» Records to use:
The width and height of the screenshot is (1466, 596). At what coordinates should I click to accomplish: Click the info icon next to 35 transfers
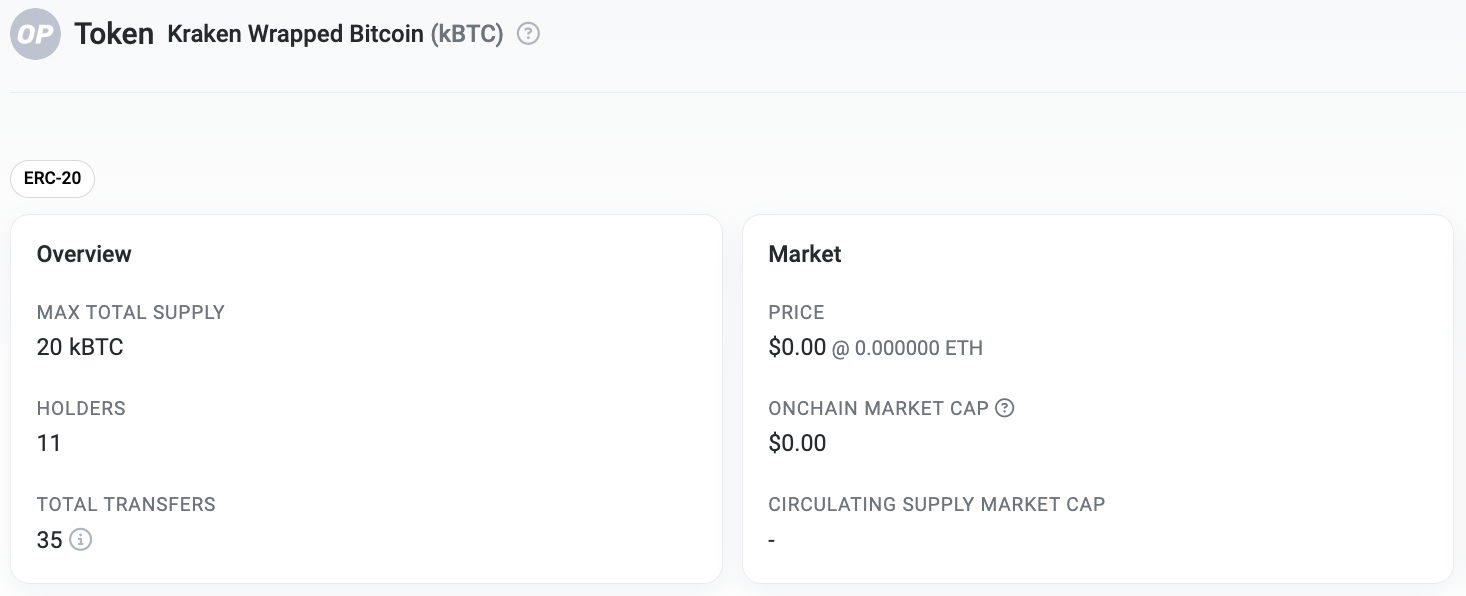click(x=81, y=540)
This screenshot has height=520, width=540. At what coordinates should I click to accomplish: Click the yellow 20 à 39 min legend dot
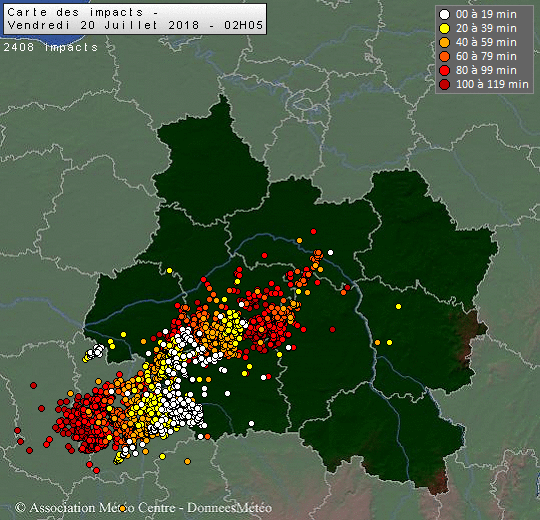[x=445, y=29]
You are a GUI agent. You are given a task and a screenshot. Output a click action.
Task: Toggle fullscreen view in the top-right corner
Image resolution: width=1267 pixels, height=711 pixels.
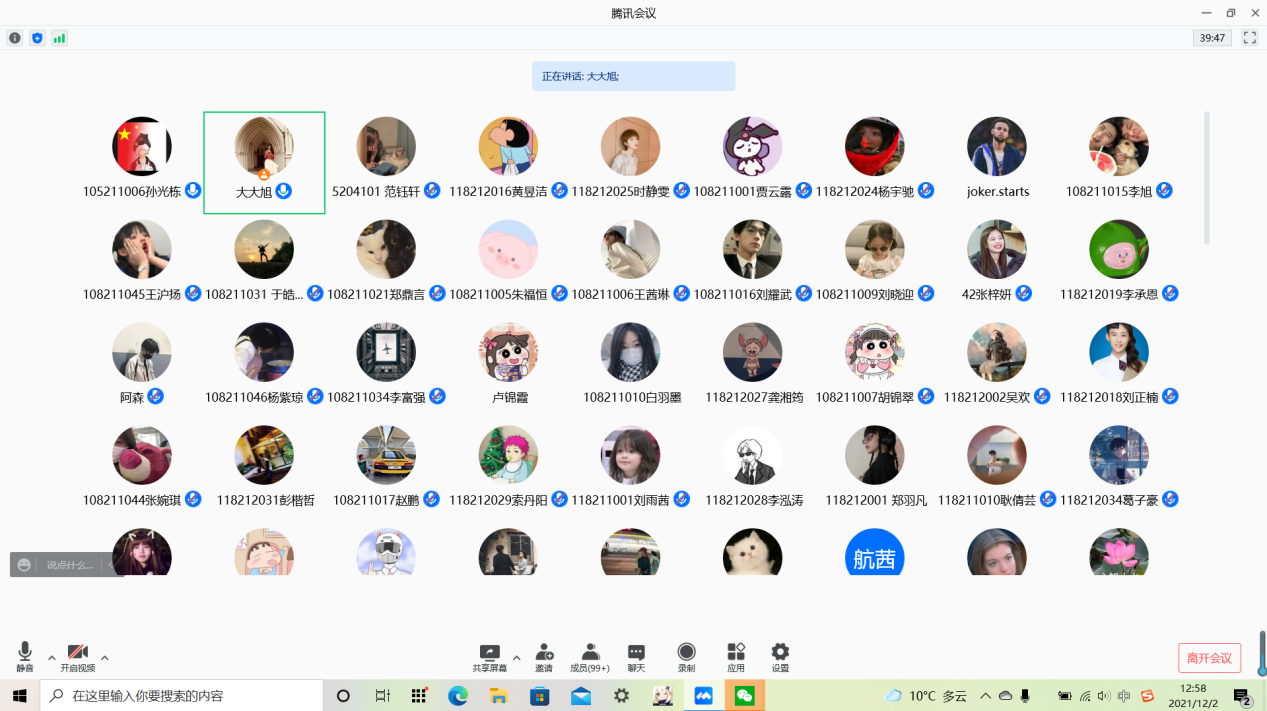tap(1249, 38)
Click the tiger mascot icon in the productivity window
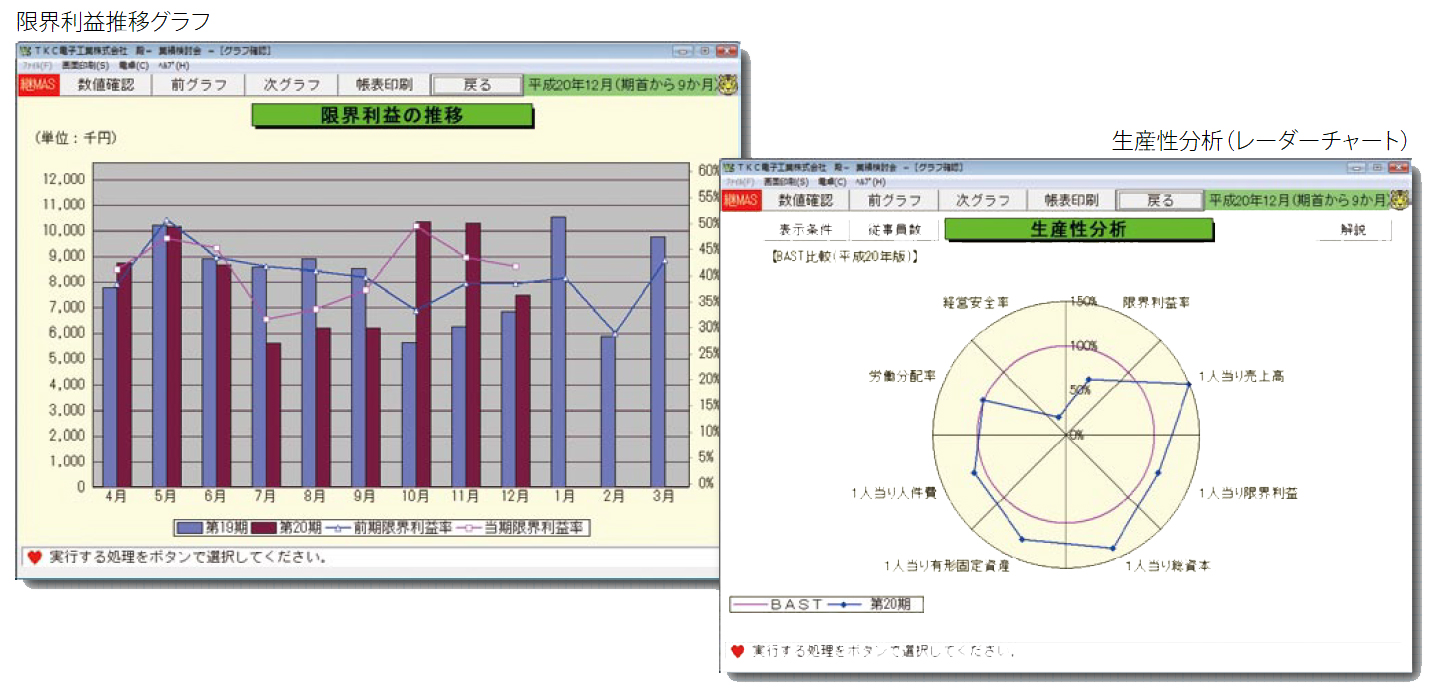The image size is (1431, 695). click(1401, 200)
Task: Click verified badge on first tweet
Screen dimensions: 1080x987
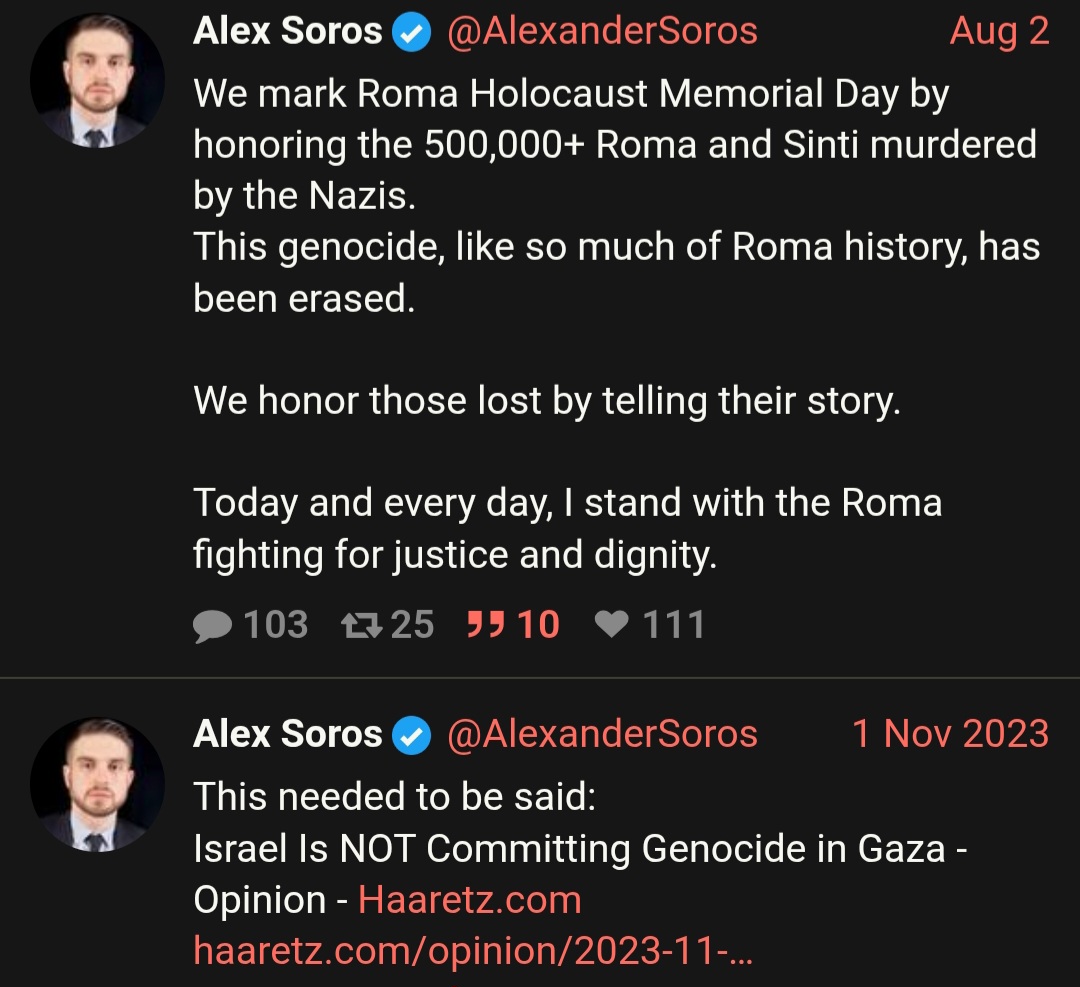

» Exercise:
Please convert the stretch of the material above, from the line containing "Task: Click verified badge on first tweet" through the end, into a JSON list of strings with one string per line, leaving out blank lines and pictures.

» Response for this exercise:
[
  "Task: Click verified badge on first tweet",
  "Screen dimensions: 1080x987"
]